═════ EXTRACTED DATA ═════

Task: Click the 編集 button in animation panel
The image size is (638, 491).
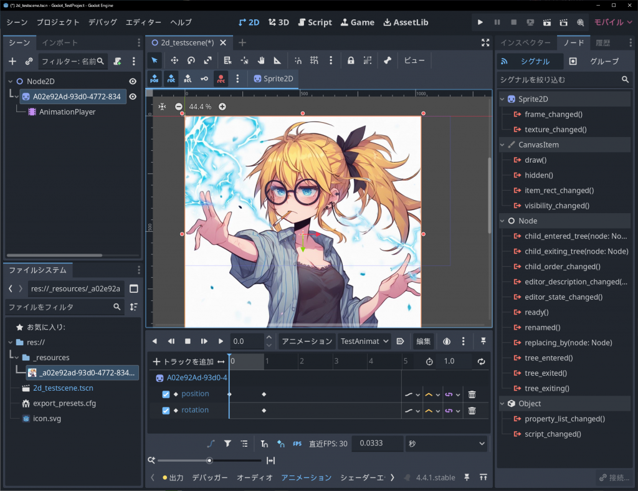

═════
═════ EXTRACTED DATA ═════

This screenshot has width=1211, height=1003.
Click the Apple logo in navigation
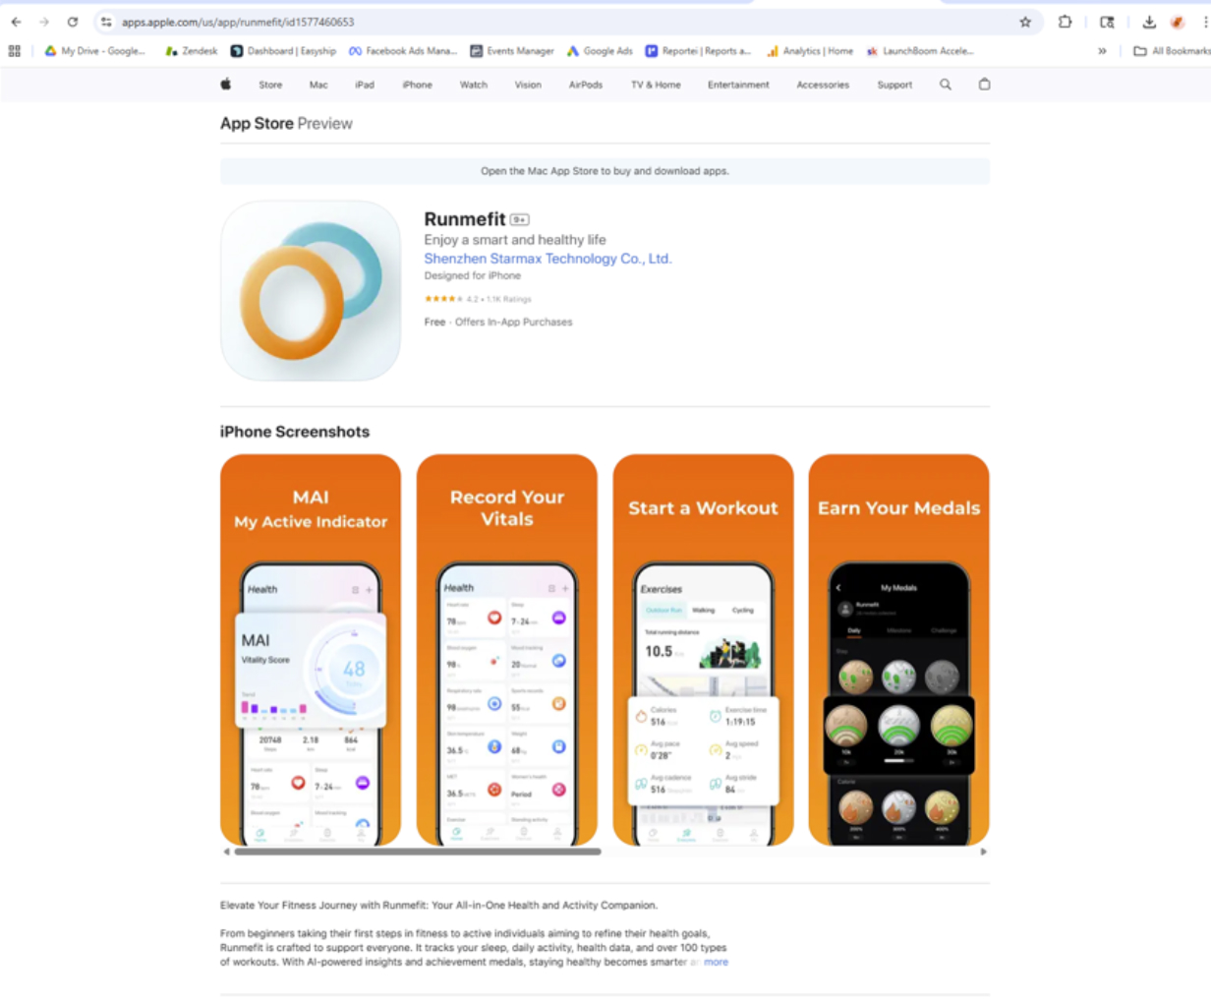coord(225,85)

═════
═════ EXTRACTED DATA ═════

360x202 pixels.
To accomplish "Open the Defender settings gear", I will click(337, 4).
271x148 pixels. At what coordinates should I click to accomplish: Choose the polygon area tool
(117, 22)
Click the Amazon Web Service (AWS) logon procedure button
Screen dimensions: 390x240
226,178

═════

▸ **PROBLEM DETAILS**
Using the entries above, repeat only the lines from the one containing "Task: Click the 編集 button in animation panel" through the one containing "The image size is (638, 491).", end lines included.

▸ **YOUR SOLUTION**
Task: Click the 編集 button in animation panel
The image size is (638, 491).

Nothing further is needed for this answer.